§ WHAT THE TASK ASKS
Write out word for word the lines from the one holding "Task: Open the KC user avatar menu" through the end of the data, and only those lines. Pictures stay out.

+++ EXERCISE INPUT

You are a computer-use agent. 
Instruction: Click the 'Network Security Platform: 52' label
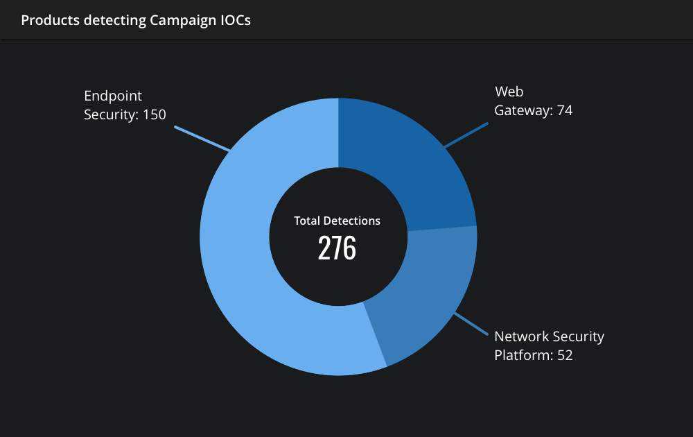coord(549,346)
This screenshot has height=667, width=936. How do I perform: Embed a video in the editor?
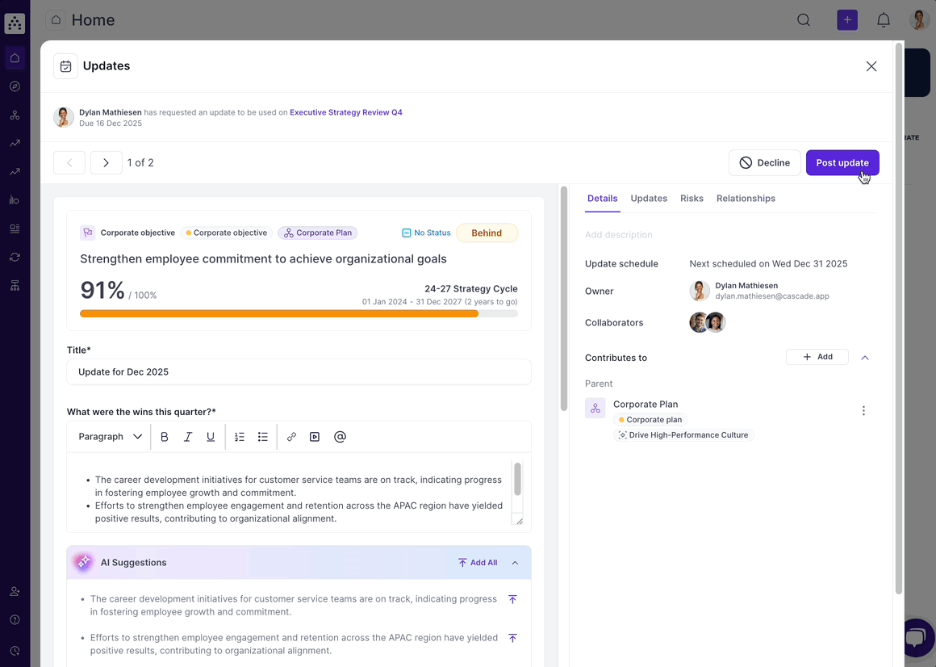tap(315, 437)
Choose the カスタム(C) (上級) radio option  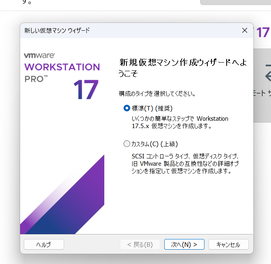[127, 144]
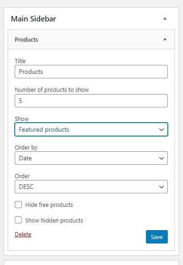Click the Main Sidebar heading
The width and height of the screenshot is (183, 265).
click(33, 19)
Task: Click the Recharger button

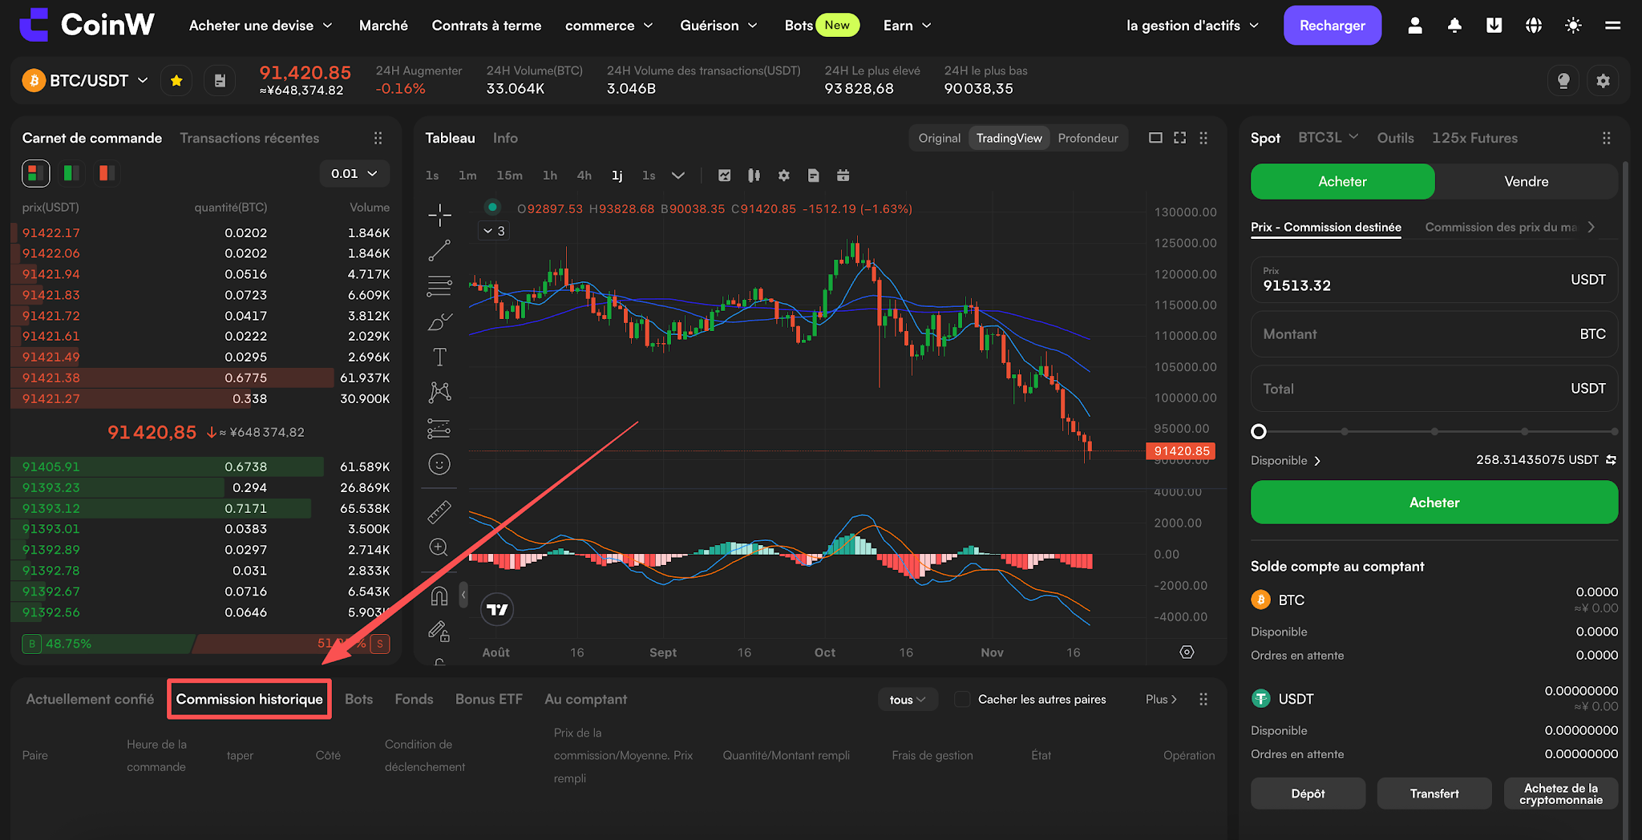Action: 1332,26
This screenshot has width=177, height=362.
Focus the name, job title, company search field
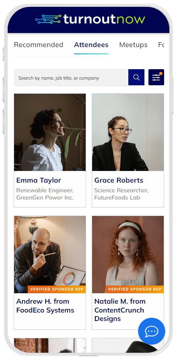(71, 77)
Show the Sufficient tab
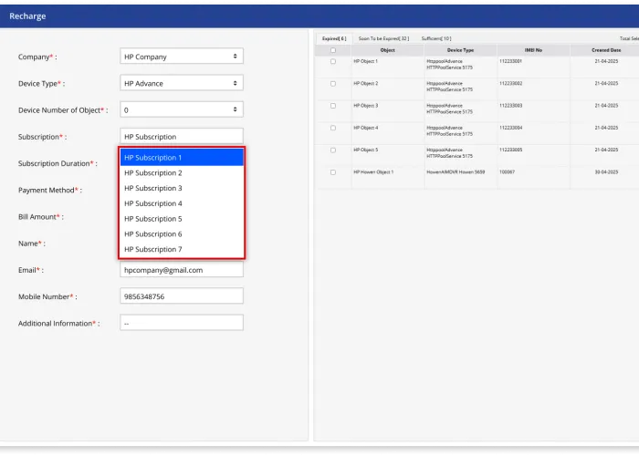Screen dimensions: 639x456 pyautogui.click(x=435, y=38)
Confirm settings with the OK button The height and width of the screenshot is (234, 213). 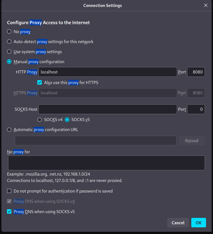pyautogui.click(x=199, y=223)
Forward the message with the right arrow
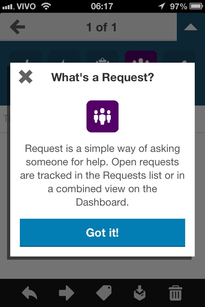The width and height of the screenshot is (205, 307). click(67, 293)
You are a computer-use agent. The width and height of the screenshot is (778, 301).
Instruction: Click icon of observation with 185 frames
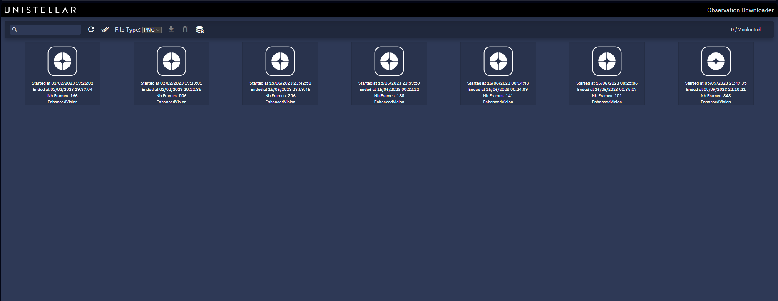(x=389, y=61)
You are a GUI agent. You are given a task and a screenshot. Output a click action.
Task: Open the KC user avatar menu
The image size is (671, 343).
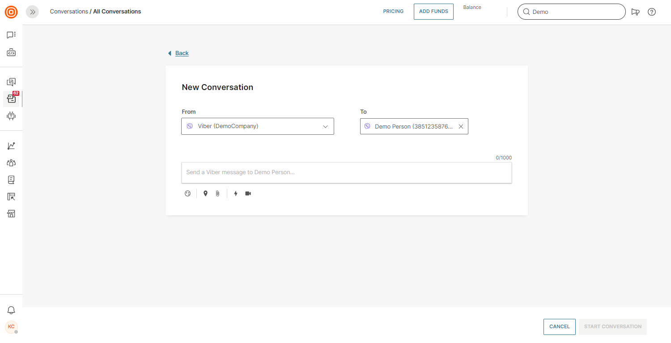point(11,327)
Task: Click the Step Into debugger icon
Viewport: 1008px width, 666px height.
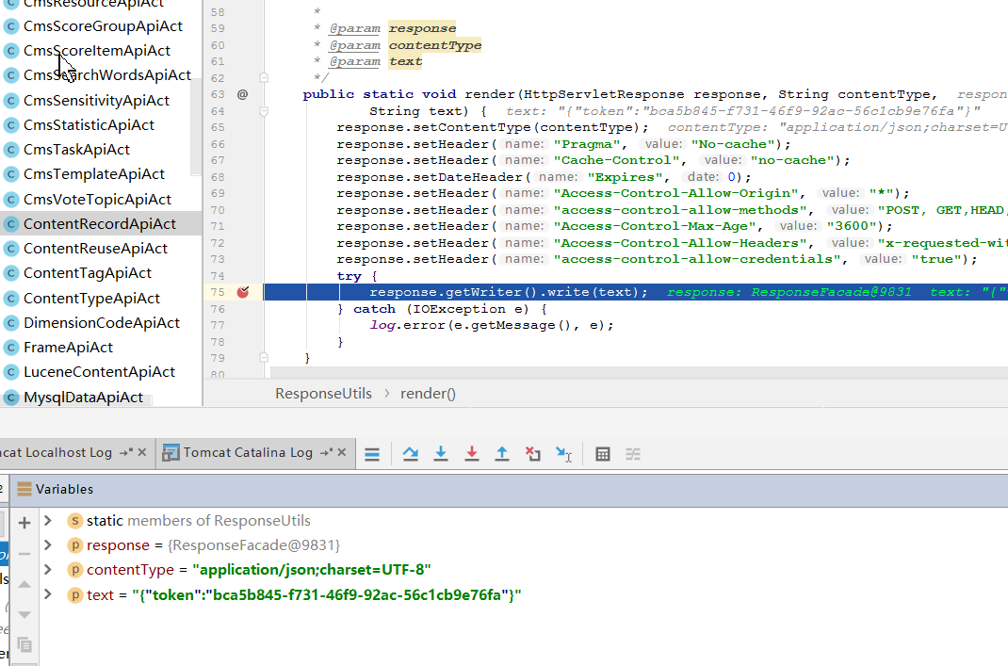Action: (x=441, y=454)
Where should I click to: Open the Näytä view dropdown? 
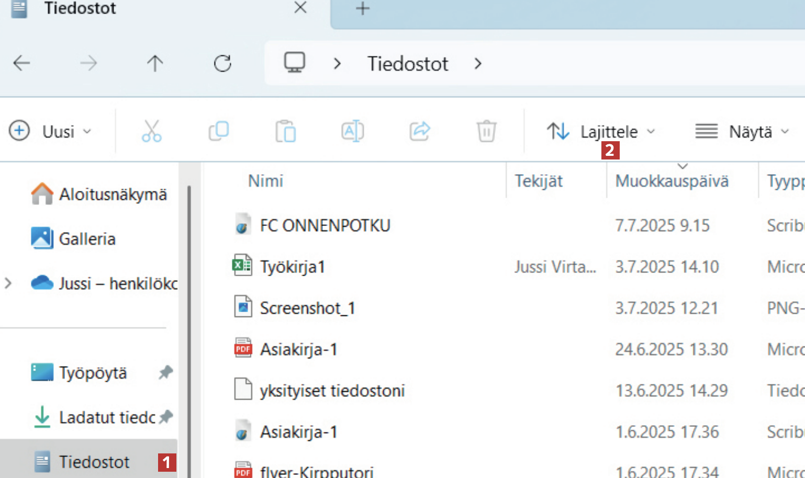coord(742,131)
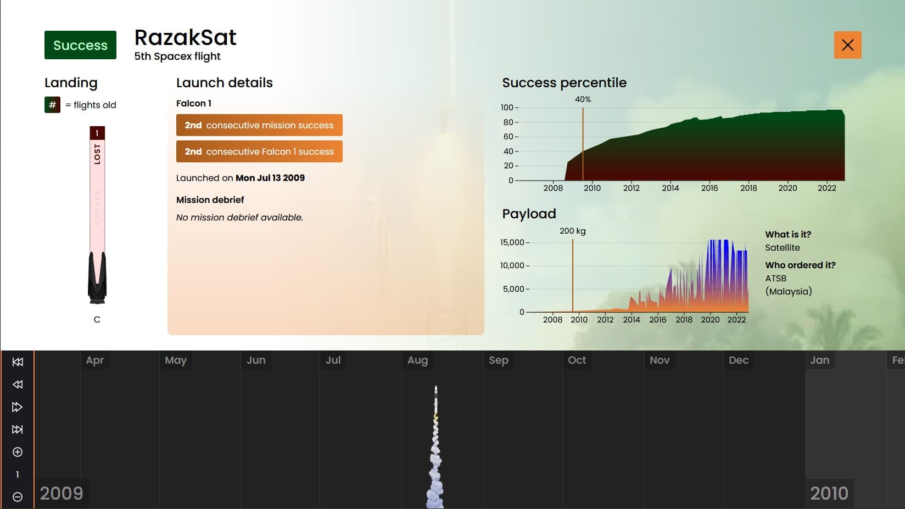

++++++

§ WRITTEN RESPONSE
Task: Open the KC user avatar menu
The image size is (671, 343).
point(11,327)
Task: Click the Step Into debugger icon
Viewport: 1008px width, 666px height.
Action: (x=441, y=454)
Where should I click to: Open the Näytä view dropdown? 
coord(742,131)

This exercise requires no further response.